Looking back on that time, Sharon Osbourne said she has "no regrets."
"No more saying sorry, 'cause I'm not," she said. "''Cause I didn't do anything wrong except ask questions."
Ozzy's battle with Parkinson's
For Ozzy Osbourne, traveling back to the U.K. due to his health struggles has gotten more difficult.
In January 2020, the legendary rocker opened up to "GMA's" Robin Roberts about his private health battle he experienced after a fall and being diagnosed with Parkinson's disease, a neurodegenerative disorder that progresses slowly in most people and has no cure.
These days, the disease is slowly progressing for him but the physical issues remain.
"I have to negotiate everywhere I'm gonna go," Ozzy Osbourne said about his mobility. "I tire easily. But I'm well and working toward it. It's up and down -- my family have been absolutely wonderful while I've been laid up. I can't do it if they don't do everything for me."
"It's been everything from heartbreaking to soul-destroying to joys of his getting better," Sharon Osbourne said. "I think we see it more than he does 'cause we don't have to go through his frustration every day."
Following Ozzy’s 2018 New Year’s Eve show at The Forum, he had a "bad fall” in early 2019. "I had to have surgery on my neck, which screwed all my nerves in and I found out that I have a mild form of -” he revealed to Robin Roberts in 2020, with Sharon finishing, "PRKN2,” a gene known to cause early onset Parkinson's.
He underwent surgery in June 2022 to repair metal plates and screws in his back that were implanted during an earlier a prior surgery and to help relieve his pain.
"These metal plates were working their way out. The debris was rubbing on his spinal cord," Sharon Osbourne said. "He couldn't hold his head up."
"It broke his heart to see Ozzy in this way," Sharon said.
Ozzy added, "He said, 'I wanna see -- I wanna go to your concerts.' And believe me, I'll get you the best seat.
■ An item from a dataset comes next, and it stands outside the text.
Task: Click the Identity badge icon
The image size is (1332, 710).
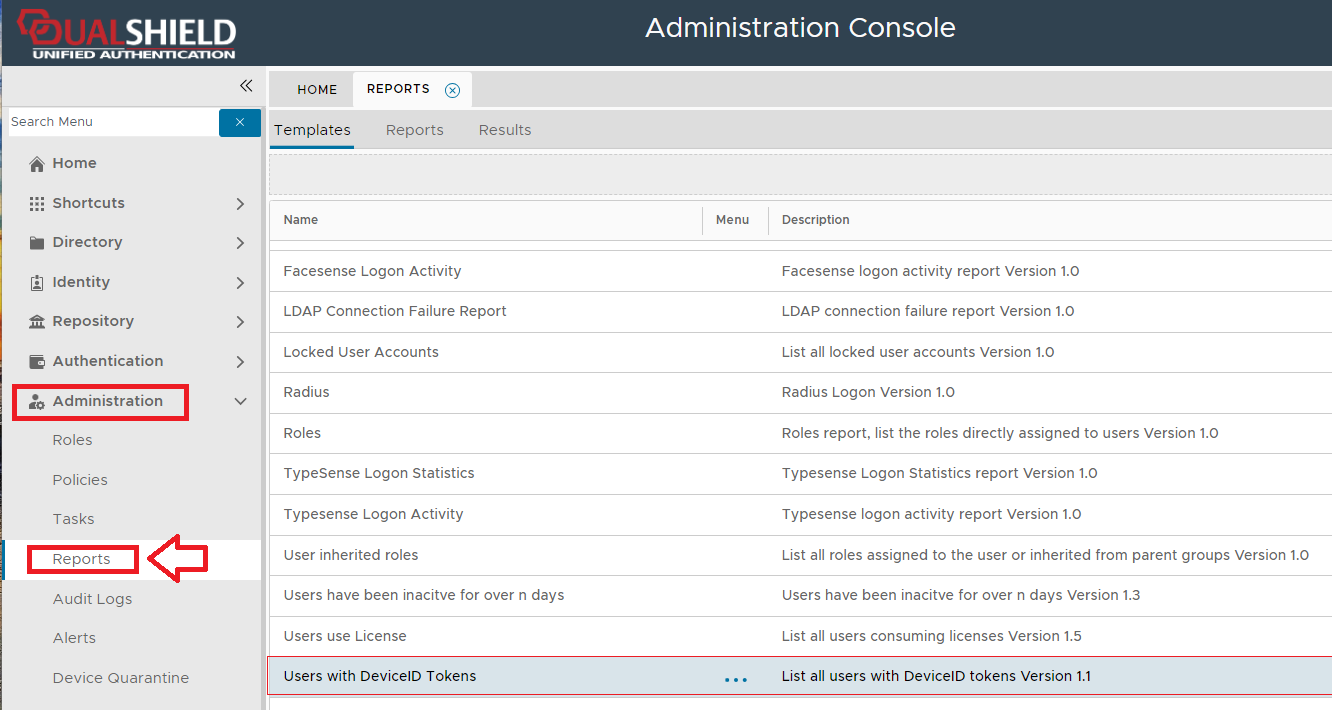Action: click(37, 282)
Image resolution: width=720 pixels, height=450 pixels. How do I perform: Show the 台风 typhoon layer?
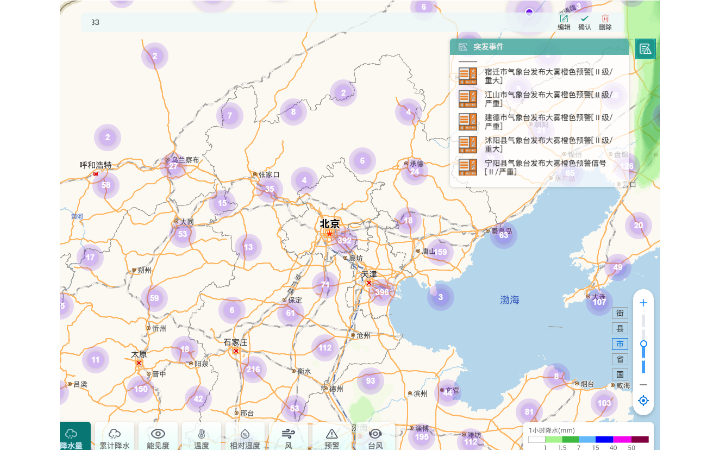(375, 436)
Since I had this surgery, I've improved quite considerably. If I have to walk around with a cane on stage, so be it. If I have to be pushed on -- I'll be back on stage."
Getting back on stage
After all they've been through, Ozzy and Sharon Osbourne say they are still going strong, celebrating their 40th anniversary last month in Hawaii.
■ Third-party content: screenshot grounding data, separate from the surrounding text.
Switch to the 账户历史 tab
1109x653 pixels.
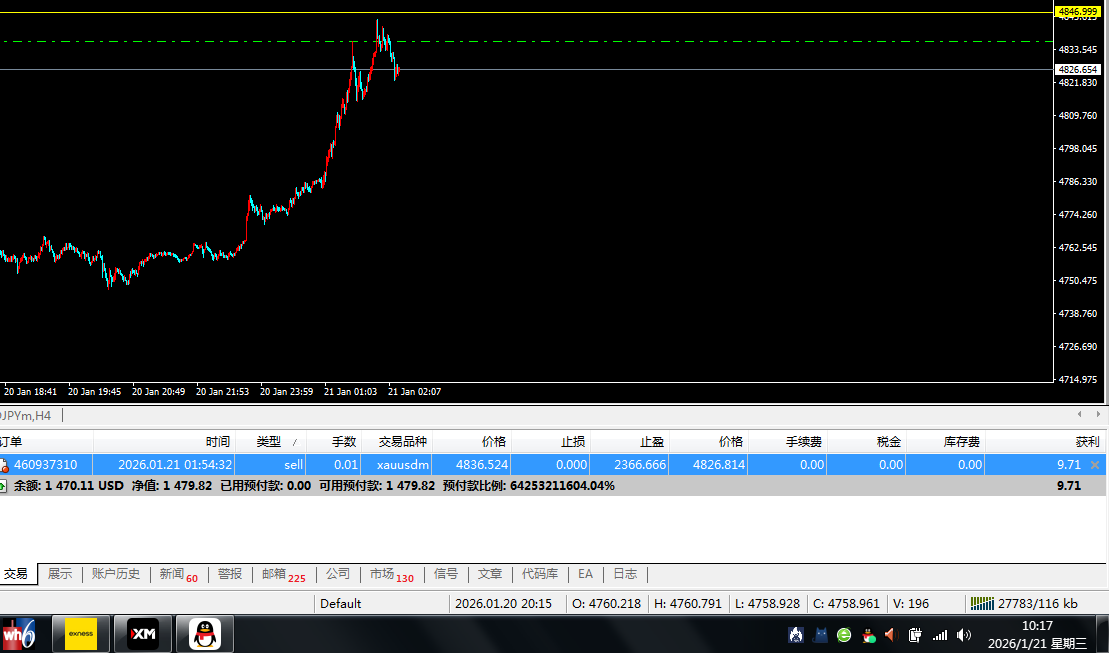click(x=116, y=574)
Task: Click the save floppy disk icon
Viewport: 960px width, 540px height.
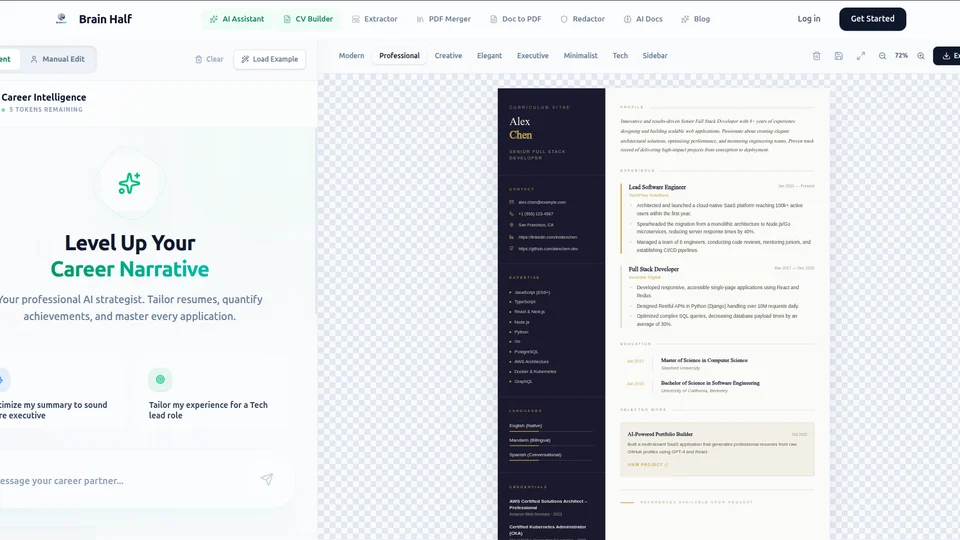Action: pos(838,56)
Ozzy also has plans to get back onstage as he appeared alongside his longtime guitarist from Black Sabbath, Tony Iommi, during the closing ceremony of the Commonwealth Games in Birmingham, England, last month.
Cheering him on was Sharon Osbourne, who made sure things were safe for her husband. "She just said, 'Don't get walking. Just stand where you are and don't move,'" Ozzy said.
The moment was a special one for Ozzy who said the venue was five minutes from the school he went to. "If someone had said to me when I was 14 standing outside those school gates, 'You'll be closin' the Commonwealth Games,' it was just -- my life's been incredible. And that things have happened," Ozzy said.
He's also not letting anything slow him down, telling fans that he wants to continue doing what he loves most: being on stage.
"Don't give up, 'cause I ain't -- when I retire, that'll be -- I'll hear the sound of soil goin' over my lid," he said. "You ain't gonna seen the last of me yet."